This exercise asks for the records to be retyped exactly as they read.

—————

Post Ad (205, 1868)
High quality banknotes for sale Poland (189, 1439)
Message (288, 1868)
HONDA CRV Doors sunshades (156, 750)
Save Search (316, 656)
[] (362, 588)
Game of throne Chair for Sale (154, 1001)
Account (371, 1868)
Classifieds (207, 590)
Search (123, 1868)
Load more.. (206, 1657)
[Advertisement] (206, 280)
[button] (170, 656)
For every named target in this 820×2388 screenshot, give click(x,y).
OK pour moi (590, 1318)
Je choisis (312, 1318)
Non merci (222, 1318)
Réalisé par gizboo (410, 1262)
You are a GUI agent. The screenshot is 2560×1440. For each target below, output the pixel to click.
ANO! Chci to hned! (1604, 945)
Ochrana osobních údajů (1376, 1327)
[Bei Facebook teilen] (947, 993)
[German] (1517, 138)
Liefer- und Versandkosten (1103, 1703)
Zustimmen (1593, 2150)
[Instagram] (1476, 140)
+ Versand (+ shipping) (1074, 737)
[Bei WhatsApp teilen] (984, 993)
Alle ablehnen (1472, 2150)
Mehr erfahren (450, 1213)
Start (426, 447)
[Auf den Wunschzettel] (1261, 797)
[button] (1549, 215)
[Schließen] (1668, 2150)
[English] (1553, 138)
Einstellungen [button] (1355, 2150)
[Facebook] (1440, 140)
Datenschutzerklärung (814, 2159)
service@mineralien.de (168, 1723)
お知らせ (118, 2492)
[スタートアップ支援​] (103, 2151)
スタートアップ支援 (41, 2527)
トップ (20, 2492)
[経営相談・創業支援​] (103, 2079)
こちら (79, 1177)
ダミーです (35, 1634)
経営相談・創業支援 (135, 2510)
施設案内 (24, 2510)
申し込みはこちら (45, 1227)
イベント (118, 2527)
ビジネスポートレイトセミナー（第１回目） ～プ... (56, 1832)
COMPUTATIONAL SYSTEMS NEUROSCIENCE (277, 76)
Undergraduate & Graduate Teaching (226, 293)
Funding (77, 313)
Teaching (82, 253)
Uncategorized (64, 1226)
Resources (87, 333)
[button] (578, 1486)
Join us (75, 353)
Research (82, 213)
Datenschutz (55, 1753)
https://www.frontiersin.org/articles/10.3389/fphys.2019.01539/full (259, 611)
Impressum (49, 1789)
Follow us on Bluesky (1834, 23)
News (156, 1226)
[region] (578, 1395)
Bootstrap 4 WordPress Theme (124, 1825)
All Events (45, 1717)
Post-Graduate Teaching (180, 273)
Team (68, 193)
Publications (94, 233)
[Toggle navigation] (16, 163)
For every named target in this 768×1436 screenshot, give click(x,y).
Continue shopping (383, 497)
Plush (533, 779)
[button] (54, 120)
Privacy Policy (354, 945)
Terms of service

—————

▸ EXPECTED ANSWER
Post Ad (205, 1868)
High quality banknotes for sale Poland (189, 1439)
Message (288, 1868)
HONDA CRV Doors sunshades (156, 750)
Save Search (316, 656)
[] (362, 588)
Game of throne Chair for Sale (154, 1001)
Account (371, 1868)
Classifieds (207, 590)
Search (123, 1868)
Load more.. (206, 1657)
[Advertisement] (206, 280)
[button] (170, 656)
For every named target in this 820×2388 screenshot, give click(x,y).
OK pour moi (590, 1318)
Je choisis (312, 1318)
Non merci (222, 1318)
Réalisé par gizboo (410, 1262)
You are a GUI agent. The screenshot is 2560×1440. For each target below, output the pixel to click.
ANO! Chci to hned! (1604, 945)
Ochrana osobních údajů (1376, 1327)
[Bei Facebook teilen] (947, 993)
[German] (1517, 138)
Liefer- und Versandkosten (1103, 1703)
Zustimmen (1593, 2150)
[Instagram] (1476, 140)
+ Versand (+ shipping) (1074, 737)
[Bei WhatsApp teilen] (984, 993)
Alle ablehnen (1472, 2150)
Mehr erfahren (450, 1213)
Start (426, 447)
[Auf den Wunschzettel] (1261, 797)
[button] (1549, 215)
[Schließen] (1668, 2150)
[English] (1553, 138)
Einstellungen [button] (1355, 2150)
[Facebook] (1440, 140)
Datenschutzerklärung (814, 2159)
service@mineralien.de (168, 1723)
お知らせ (118, 2492)
[スタートアップ支援​] (103, 2151)
スタートアップ支援 (41, 2527)
トップ (20, 2492)
[経営相談・創業支援​] (103, 2079)
こちら (79, 1177)
ダミーです (35, 1634)
経営相談・創業支援 (135, 2510)
施設案内 (24, 2510)
申し込みはこちら (45, 1227)
イベント (118, 2527)
ビジネスポートレイトセミナー（第１回目） ～プ... (56, 1832)
COMPUTATIONAL SYSTEMS NEUROSCIENCE (277, 76)
Undergraduate & Graduate Teaching (226, 293)
Funding (77, 313)
Teaching (82, 253)
Uncategorized (64, 1226)
Resources (87, 333)
[button] (578, 1486)
Join us (75, 353)
Research (82, 213)
Datenschutz (55, 1753)
https://www.frontiersin.org/articles/10.3389/fphys.2019.01539/full (259, 611)
Impressum (49, 1789)
Follow us on Bluesky (1834, 23)
News (156, 1226)
[region] (578, 1395)
Bootstrap 4 WordPress Theme (124, 1825)
All Events (45, 1717)
Post-Graduate Teaching (180, 273)
Team (68, 193)
Publications (94, 233)
[Toggle navigation] (16, 163)
For every named target in this 768×1436 screenshot, give click(x,y).
Continue shopping (383, 497)
Plush (533, 779)
[button] (54, 120)
Privacy Policy (354, 945)
Terms of service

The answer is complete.